While users of Cubase's older Distortion will instantly recognise Distroyer's heritage, Distroyer offers more controls and, like Quadrafuzz 2, makes it possible to aim the processing at a specific frequency range. Distroyer also has some design quirks, most notably in terms of the Mix control as I'll discuss below, but these also give this tool a distinct character and feel.

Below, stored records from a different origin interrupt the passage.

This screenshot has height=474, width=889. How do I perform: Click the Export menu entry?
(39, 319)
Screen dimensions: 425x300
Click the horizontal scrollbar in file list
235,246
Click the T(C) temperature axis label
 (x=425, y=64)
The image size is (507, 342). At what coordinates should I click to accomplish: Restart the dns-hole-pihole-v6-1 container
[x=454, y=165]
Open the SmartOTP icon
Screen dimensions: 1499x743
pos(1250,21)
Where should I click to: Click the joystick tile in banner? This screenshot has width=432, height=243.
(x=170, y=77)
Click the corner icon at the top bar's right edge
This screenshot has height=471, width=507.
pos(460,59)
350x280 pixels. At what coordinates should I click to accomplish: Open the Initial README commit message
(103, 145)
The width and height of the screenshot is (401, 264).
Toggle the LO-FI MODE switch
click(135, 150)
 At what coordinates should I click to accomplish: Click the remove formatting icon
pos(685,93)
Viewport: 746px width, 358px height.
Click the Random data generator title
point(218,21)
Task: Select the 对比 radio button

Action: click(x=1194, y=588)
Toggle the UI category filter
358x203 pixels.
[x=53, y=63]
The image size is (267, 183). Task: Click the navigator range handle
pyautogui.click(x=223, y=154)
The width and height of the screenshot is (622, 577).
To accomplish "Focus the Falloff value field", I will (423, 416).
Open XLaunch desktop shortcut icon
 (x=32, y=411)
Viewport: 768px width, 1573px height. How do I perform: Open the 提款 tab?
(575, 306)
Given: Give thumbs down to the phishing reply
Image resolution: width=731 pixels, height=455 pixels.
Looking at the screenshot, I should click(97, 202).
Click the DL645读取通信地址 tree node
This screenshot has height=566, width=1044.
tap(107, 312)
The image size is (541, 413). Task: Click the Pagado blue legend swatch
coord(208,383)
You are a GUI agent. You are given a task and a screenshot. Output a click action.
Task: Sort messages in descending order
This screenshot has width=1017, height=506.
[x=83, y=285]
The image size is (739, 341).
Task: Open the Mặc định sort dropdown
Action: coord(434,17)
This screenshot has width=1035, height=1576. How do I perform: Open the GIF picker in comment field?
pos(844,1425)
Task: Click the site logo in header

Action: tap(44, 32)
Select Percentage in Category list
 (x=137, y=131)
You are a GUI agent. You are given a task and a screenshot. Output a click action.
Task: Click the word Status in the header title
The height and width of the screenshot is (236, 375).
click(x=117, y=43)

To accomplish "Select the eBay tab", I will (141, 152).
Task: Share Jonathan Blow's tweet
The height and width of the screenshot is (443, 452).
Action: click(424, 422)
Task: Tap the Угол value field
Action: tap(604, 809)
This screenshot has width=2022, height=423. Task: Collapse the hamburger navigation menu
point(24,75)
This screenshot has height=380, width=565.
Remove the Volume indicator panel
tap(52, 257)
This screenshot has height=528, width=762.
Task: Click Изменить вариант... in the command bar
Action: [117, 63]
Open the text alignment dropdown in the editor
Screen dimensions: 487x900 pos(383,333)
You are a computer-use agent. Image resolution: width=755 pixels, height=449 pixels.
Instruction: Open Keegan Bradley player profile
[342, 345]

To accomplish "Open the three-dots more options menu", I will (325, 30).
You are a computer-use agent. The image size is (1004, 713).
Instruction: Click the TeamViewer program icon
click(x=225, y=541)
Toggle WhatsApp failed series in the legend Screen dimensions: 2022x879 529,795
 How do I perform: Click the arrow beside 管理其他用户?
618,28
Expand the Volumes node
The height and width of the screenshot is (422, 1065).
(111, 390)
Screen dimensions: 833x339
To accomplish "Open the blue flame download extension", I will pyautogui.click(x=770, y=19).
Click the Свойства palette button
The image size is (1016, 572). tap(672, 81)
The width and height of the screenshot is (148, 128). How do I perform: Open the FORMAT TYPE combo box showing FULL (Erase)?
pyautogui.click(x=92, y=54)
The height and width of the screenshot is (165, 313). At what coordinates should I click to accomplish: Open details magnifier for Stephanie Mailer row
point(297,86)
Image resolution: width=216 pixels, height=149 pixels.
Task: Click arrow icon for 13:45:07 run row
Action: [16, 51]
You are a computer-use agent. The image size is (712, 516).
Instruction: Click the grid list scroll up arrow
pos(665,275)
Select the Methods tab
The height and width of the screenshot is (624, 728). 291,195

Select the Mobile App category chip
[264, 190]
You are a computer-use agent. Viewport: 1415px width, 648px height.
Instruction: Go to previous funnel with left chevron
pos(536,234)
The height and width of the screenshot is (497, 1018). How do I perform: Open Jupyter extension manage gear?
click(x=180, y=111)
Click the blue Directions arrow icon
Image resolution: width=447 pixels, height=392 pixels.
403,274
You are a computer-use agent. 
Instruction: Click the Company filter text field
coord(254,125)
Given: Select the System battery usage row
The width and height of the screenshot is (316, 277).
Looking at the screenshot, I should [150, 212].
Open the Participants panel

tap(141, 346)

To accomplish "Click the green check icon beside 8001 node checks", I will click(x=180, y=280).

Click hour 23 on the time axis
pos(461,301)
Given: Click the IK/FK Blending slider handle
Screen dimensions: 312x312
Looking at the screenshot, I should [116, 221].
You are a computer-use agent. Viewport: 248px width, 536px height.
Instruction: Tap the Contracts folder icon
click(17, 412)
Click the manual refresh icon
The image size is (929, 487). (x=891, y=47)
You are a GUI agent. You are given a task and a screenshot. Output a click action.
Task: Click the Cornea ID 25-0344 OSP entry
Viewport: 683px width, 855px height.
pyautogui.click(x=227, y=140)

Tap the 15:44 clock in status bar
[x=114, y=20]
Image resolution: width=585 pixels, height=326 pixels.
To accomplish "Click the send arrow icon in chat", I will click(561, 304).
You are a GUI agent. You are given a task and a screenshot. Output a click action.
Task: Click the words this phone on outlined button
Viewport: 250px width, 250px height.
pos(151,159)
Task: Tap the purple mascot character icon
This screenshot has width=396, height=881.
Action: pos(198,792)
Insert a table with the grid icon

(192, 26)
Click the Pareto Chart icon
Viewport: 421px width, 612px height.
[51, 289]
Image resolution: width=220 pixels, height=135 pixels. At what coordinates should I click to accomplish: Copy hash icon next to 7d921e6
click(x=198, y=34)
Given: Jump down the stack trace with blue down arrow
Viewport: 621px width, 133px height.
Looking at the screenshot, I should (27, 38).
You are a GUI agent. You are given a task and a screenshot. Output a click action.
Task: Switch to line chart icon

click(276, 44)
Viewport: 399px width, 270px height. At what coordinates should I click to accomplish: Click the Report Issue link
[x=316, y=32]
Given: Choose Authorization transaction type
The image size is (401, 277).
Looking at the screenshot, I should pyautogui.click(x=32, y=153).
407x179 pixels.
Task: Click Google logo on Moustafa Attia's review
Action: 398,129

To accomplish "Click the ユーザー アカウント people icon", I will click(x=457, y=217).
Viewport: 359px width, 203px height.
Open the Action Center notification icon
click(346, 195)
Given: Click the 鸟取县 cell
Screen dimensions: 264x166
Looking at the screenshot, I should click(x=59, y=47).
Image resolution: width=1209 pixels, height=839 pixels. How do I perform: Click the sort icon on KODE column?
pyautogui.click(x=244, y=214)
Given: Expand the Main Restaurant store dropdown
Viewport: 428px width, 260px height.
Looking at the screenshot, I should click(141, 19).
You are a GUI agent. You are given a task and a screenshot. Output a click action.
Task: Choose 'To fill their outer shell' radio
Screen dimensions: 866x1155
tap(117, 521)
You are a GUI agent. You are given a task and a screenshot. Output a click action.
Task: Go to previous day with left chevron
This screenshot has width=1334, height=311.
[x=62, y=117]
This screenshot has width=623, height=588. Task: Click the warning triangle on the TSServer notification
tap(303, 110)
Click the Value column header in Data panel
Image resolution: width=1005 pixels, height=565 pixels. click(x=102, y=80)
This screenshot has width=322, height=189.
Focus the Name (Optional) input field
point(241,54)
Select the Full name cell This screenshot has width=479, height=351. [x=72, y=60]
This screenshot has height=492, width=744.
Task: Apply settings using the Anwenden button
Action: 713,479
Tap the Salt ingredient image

The first screen shows the settings required to 'zero' Distroyer's controls, so the audio sounds the same as when the plug-in is bypassed. This is a useful starting point, especially if you intend a fairly subtle effect. As explained in Cubase 10's Plug-in Reference PDF, some of the controls apply to the 'wet' signal only, and the wet/dry balance is adjusted via the Mix knob. These include the Lo/Hi Filters, which allow you to restrict the distortion effect to a specific frequency range. Incidentally, once set, if you click and hold in the blue zone that defines the frequency range, you can drag the whole range left/right to find the sweet spot. Drive adjusts the distortion character, going from a...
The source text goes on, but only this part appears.